Aim of the task:
Please list every line of the entries below that contains the word "icon".
------ Data shown
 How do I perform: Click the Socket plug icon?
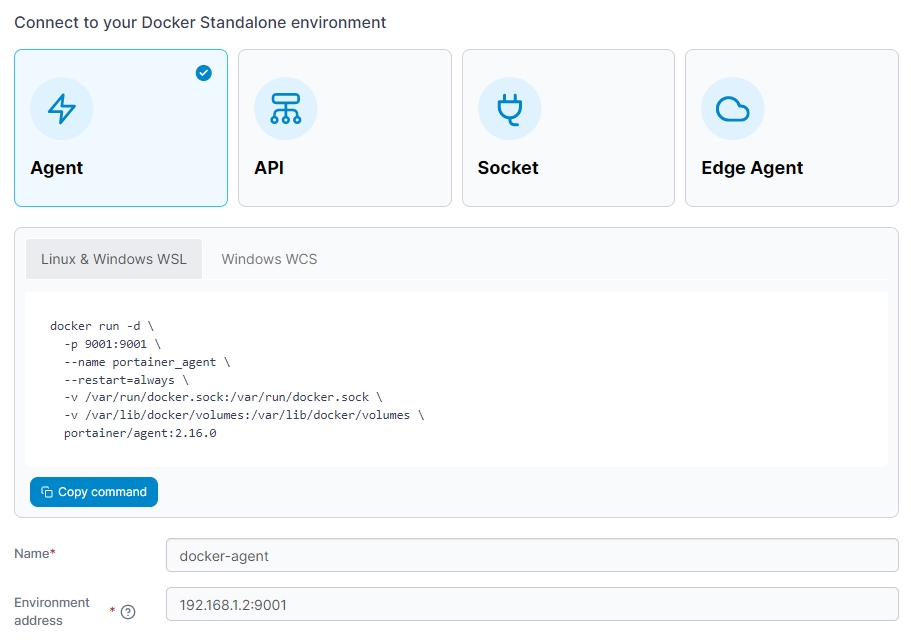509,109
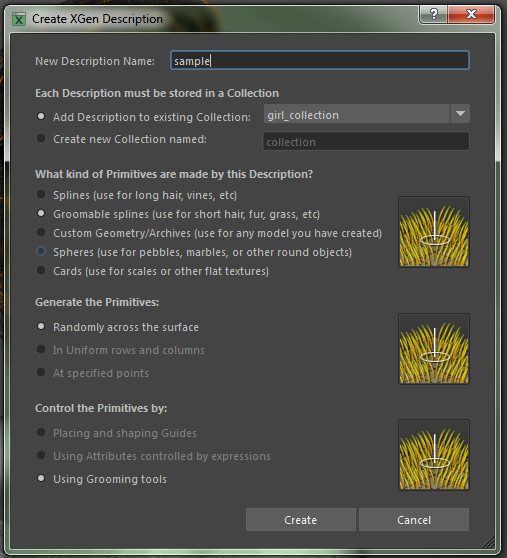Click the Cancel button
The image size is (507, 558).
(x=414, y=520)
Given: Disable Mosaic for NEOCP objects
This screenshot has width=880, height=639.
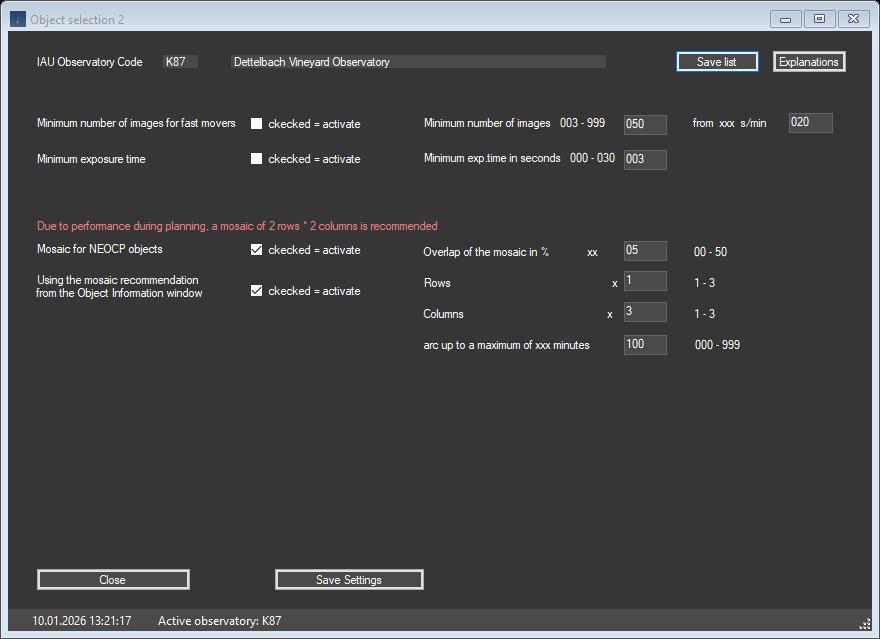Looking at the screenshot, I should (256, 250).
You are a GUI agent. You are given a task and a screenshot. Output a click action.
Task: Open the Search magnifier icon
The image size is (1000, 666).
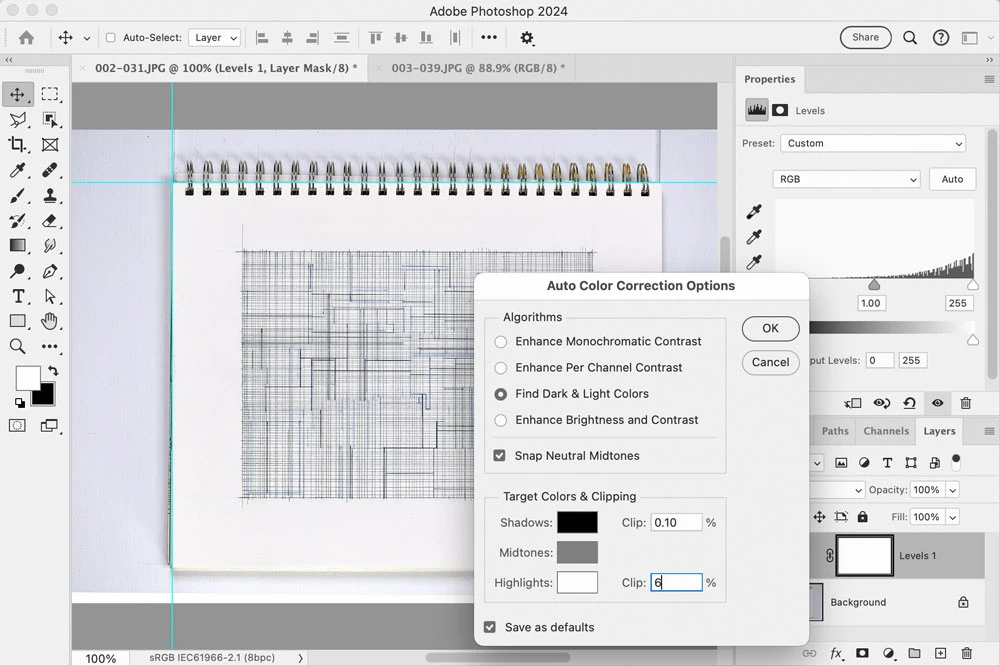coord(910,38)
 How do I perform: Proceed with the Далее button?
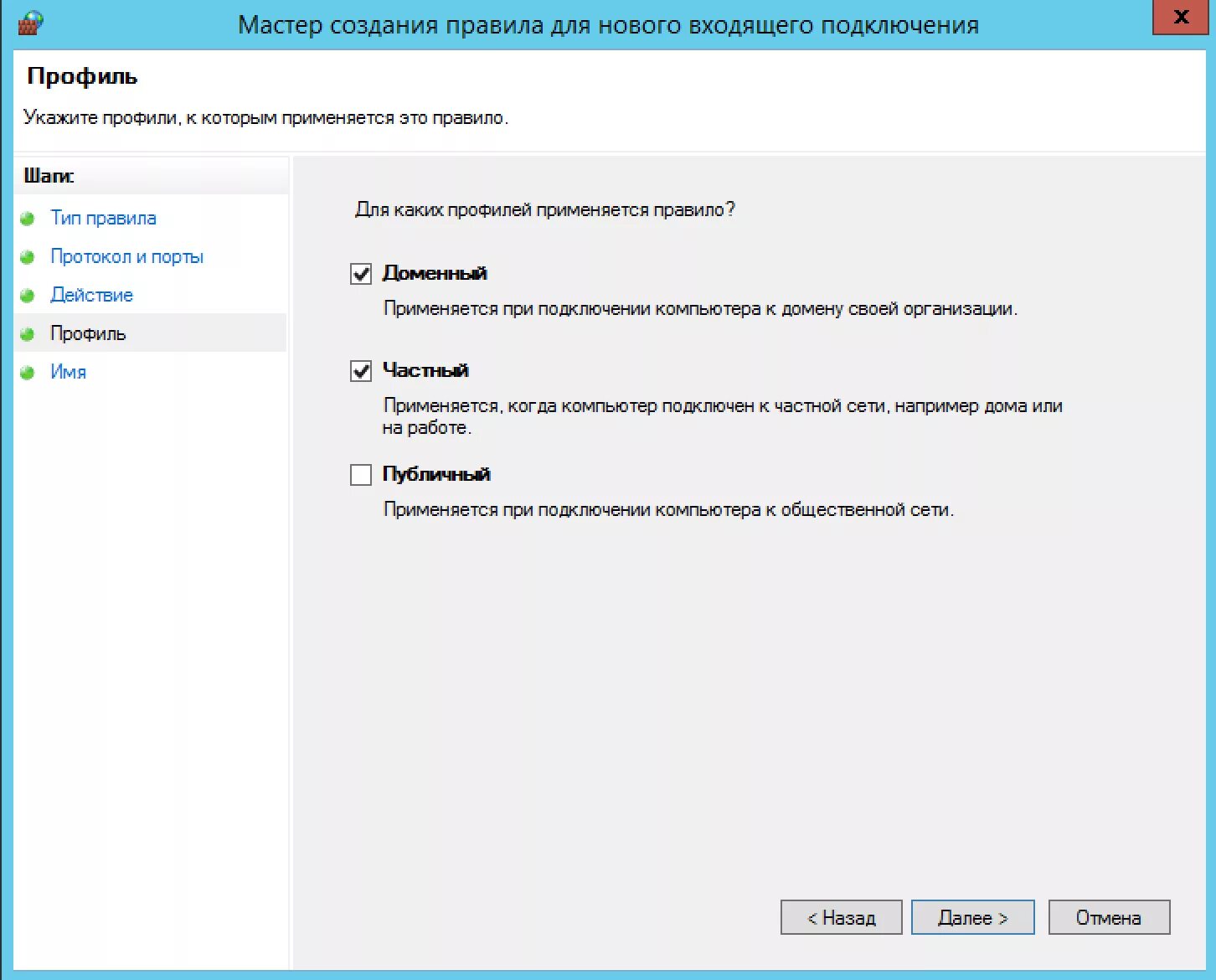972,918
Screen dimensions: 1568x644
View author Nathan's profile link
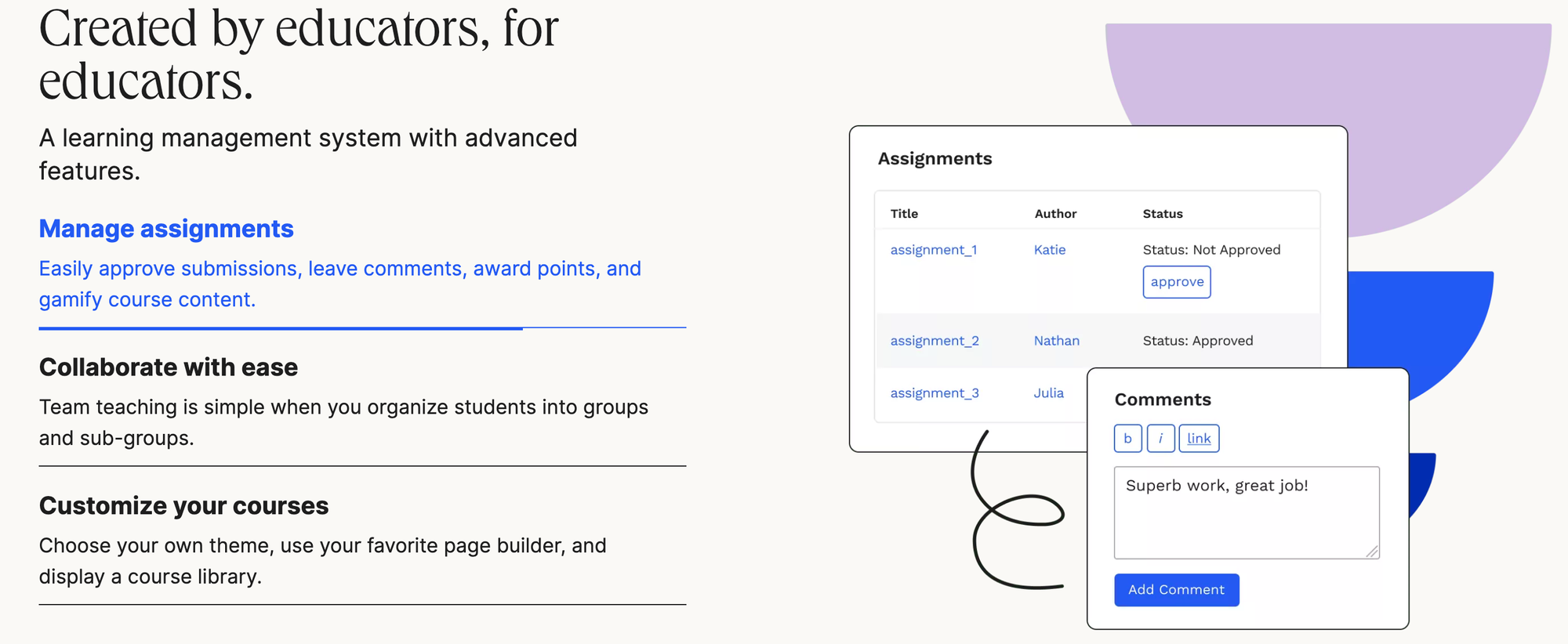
------------
Exercise solution:
 How do I perform: Click the Socket plug icon?
Task: Open the Search magnifier icon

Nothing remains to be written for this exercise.